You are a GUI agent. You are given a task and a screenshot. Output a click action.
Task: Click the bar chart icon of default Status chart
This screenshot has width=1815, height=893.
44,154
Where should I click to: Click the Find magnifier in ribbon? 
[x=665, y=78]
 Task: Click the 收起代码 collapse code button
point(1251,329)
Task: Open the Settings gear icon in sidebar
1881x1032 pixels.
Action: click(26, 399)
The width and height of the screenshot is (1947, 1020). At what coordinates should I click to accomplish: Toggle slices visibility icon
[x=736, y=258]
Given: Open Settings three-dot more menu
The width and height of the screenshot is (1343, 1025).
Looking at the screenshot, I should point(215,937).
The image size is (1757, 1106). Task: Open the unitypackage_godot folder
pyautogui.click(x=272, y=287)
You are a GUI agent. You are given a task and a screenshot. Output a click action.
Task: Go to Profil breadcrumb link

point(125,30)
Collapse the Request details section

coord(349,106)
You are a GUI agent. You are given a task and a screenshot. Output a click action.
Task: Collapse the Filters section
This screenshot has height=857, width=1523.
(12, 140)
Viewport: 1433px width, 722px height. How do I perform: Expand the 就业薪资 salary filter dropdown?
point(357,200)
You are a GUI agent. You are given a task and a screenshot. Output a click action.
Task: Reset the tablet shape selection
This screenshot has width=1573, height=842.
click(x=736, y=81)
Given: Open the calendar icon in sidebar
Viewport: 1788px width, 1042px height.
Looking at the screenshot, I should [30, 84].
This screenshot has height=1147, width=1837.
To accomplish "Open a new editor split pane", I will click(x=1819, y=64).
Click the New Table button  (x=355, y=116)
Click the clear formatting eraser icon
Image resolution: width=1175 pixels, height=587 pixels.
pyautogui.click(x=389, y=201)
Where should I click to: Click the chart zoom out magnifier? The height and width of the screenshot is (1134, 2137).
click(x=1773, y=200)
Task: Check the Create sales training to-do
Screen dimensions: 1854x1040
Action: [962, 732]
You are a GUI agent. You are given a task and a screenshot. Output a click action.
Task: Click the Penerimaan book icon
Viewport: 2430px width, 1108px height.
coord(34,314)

---+---

Your assignment
Each line from the one containing "Task: Go to Profil breadcrumb link" down to the final line of the listing must appear in the answer exactly as written, and no other line may.

Solution to this problem
Task: Go to Profil breadcrumb link

point(125,30)
Collapse the Request details section

coord(349,106)
You are a GUI agent. You are given a task and a screenshot. Output a click action.
Task: Collapse the Filters section
This screenshot has height=857, width=1523.
(12, 140)
Viewport: 1433px width, 722px height. How do I perform: Expand the 就业薪资 salary filter dropdown?
point(357,200)
You are a GUI agent. You are given a task and a screenshot. Output a click action.
Task: Reset the tablet shape selection
This screenshot has width=1573, height=842.
click(x=736, y=81)
Given: Open the calendar icon in sidebar
Viewport: 1788px width, 1042px height.
Looking at the screenshot, I should [30, 84].
This screenshot has height=1147, width=1837.
To accomplish "Open a new editor split pane", I will click(x=1819, y=64).
Click the New Table button  (x=355, y=116)
Click the clear formatting eraser icon
Image resolution: width=1175 pixels, height=587 pixels.
pyautogui.click(x=389, y=201)
Where should I click to: Click the chart zoom out magnifier? The height and width of the screenshot is (1134, 2137).
click(x=1773, y=200)
Task: Check the Create sales training to-do
Screen dimensions: 1854x1040
Action: [962, 732]
You are a GUI agent. You are given a task and a screenshot. Output a click action.
Task: Click the Penerimaan book icon
Viewport: 2430px width, 1108px height.
coord(34,314)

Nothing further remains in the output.